- _Given data_:
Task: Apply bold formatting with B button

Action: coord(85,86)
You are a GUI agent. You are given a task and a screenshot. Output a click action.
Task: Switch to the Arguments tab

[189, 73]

- _Short exercise_:
Rewrite all of the data above line for line, keeping every request unchanged, and offset each coordinate value in the answers by 16.

- _Exercise result_:
Task: Apply bold formatting with B button

Action: coord(101,102)
You are a GUI agent. You are given a task and a screenshot. Output a click action.
Task: Switch to the Arguments tab

[205, 89]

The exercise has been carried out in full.